La innovadora práctica médica, importada del Johns Hopkins Hospital, de Maryland, está dando muy buenos resultados en Estados Unidos, según cuenta el Doctor Martín Iglesias, disfrazado de Rihanna.

“Es una forma de que los pacientes se sometan a este tipo de pruebas, incómodas y embarazosas, con un extra de motivación”, explica Iglesias. “No es lo mismo que el tacto te lo realice un desconocido, en muchas ocasiones de tu mismo sexo, a que te lo haga Beyoncé, por poner un ejemplo”, añade.

El equipo médico del hospital asegura que la medida está teniendo muy buena acogida también entre los primeros pacientes españoles. “Nos piden mucho el disfraz de Kim Kardashian pero también de Cristina Pedroche y, sorprendentemente, de María Teresa Campos. Así son las fantasías sexuales, impredecibles”, cuenta Iglesias. “Hay uno que me ha pedido que no me disfrace de nada porque su fantasía es que un médico le practique un tacto rectal”, agrega.

Como todo tratamiento experimental, éste también ha dado resultados inesperados.

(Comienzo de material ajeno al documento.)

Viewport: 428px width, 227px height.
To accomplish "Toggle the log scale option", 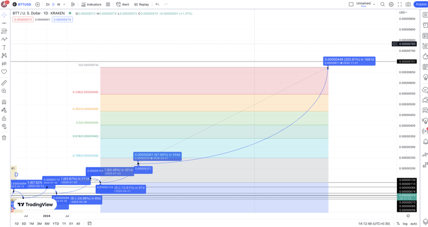I will [405, 223].
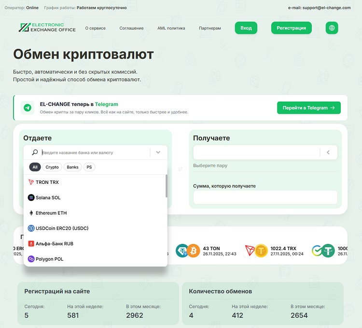Viewport: 362px width, 328px height.
Task: Expand the Получаете currency selector arrow
Action: (328, 152)
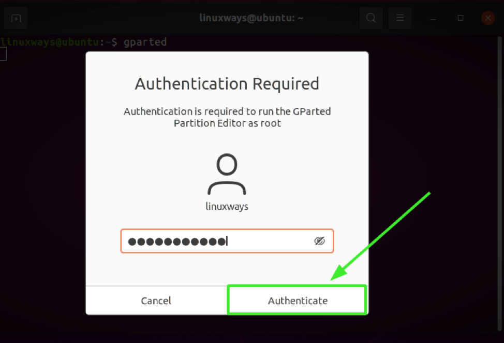The height and width of the screenshot is (343, 504).
Task: Select the Authenticate button highlighted in green
Action: pos(298,301)
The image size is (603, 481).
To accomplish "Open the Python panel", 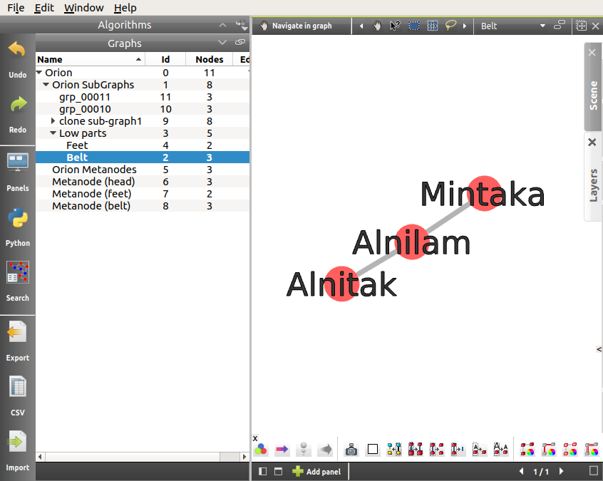I will click(x=17, y=218).
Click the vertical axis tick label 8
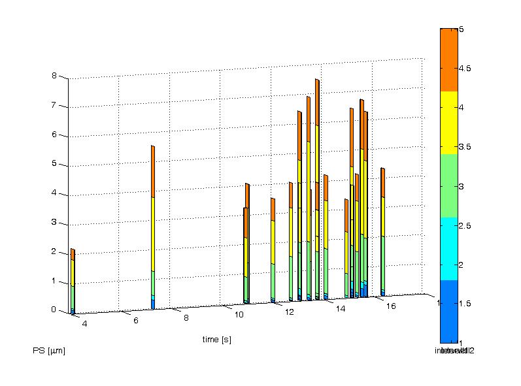This screenshot has width=521, height=386. pyautogui.click(x=55, y=76)
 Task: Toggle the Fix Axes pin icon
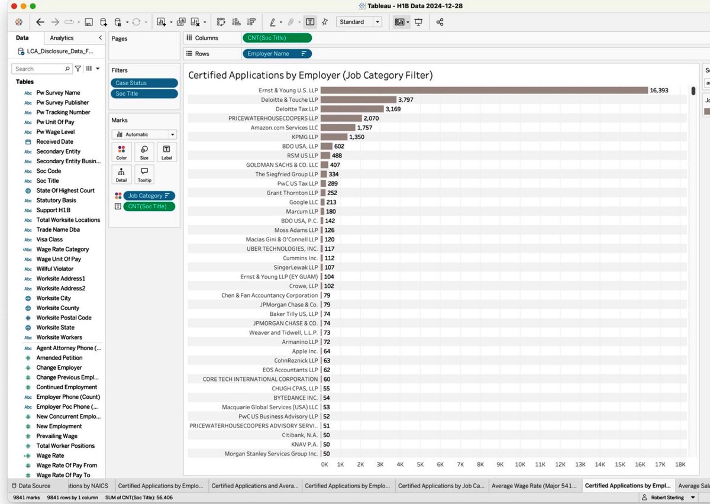[325, 22]
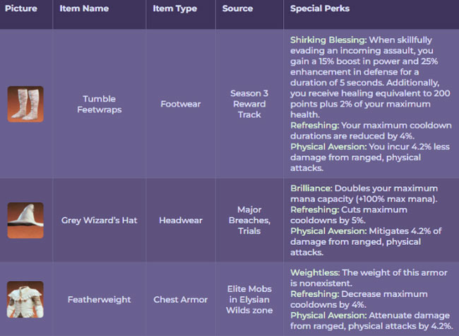
Task: Click the Weightless perk label
Action: pos(314,272)
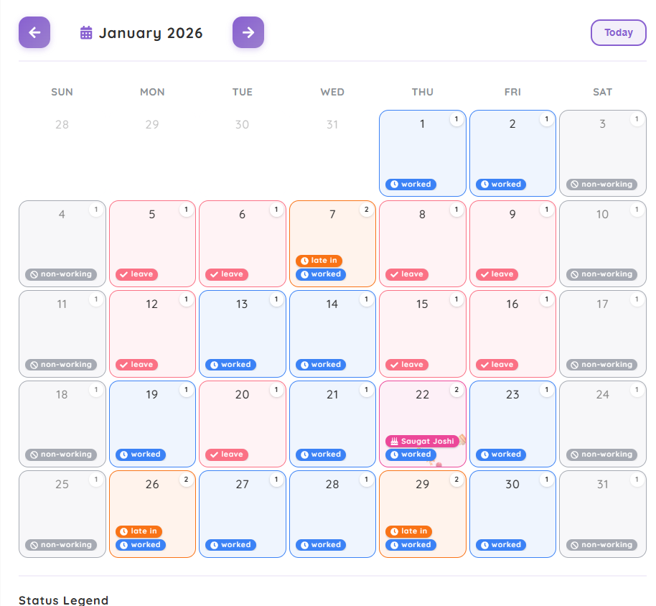The height and width of the screenshot is (606, 656).
Task: Click the clock icon on January 7's late in badge
Action: tap(306, 261)
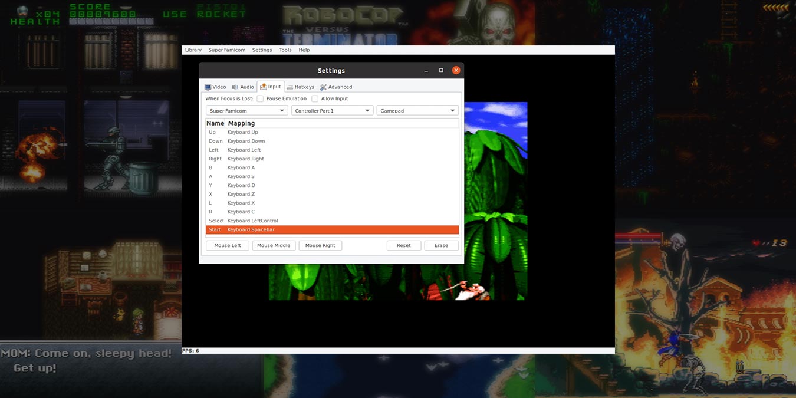Open the Gamepad device dropdown
This screenshot has width=796, height=398.
(x=417, y=110)
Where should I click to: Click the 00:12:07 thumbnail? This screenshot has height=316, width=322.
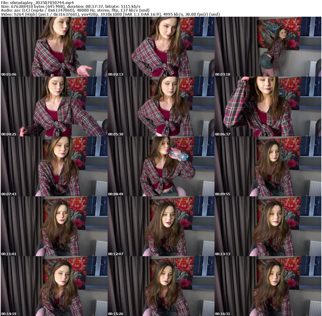tap(161, 226)
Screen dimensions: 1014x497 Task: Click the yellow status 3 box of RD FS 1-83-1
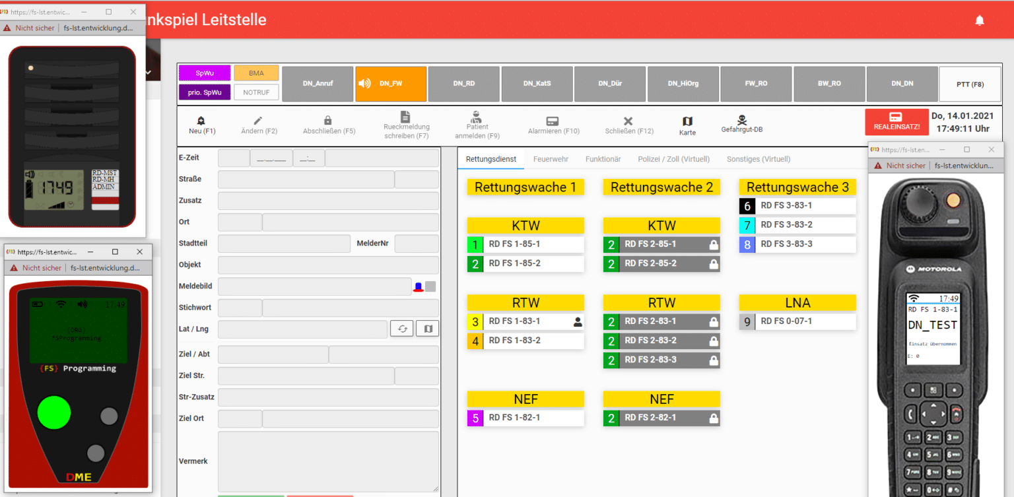click(475, 321)
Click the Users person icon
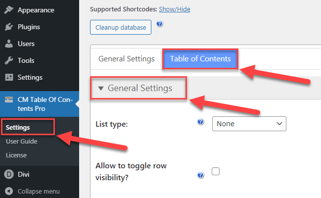This screenshot has height=198, width=321. [8, 44]
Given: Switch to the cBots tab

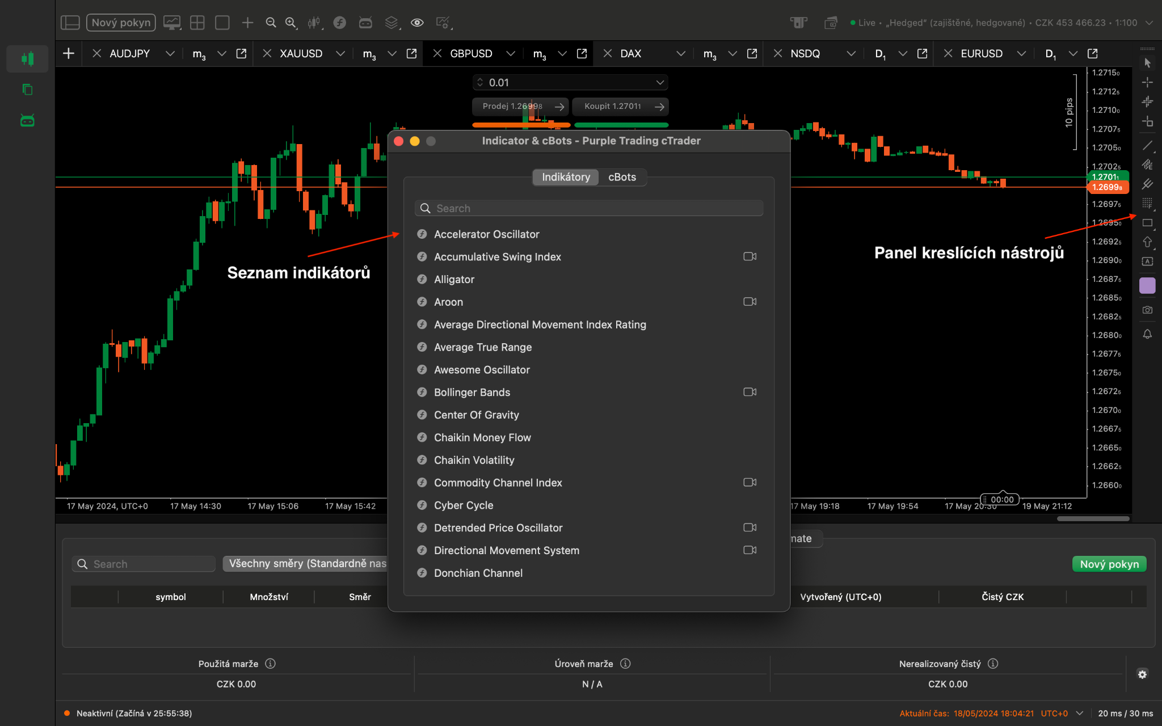Looking at the screenshot, I should (x=622, y=177).
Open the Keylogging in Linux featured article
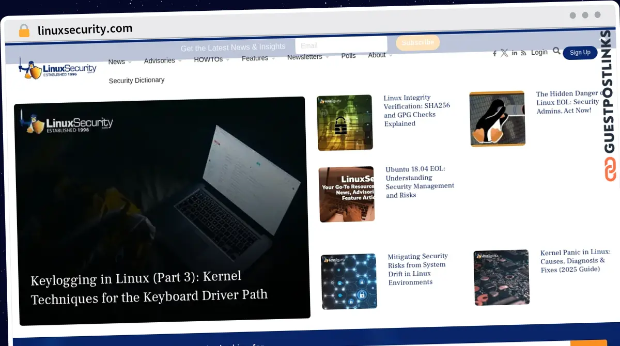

La dirección del hospital ha exigido que, junto a los médicos disfrazados, haya un miembro de seguridad del centro, ya que, en palabras del propio Iglesias, “había pacientes que se dejaban llevar demasiado por la fantasía e intentaban propasarse con nosotros”, dice enseñando un chupetón en el cuello.

La demanda de tactos rectales ha aumentado hasta tal punto que los agentes de seguridad han tenido que ponerse también manos a la obra.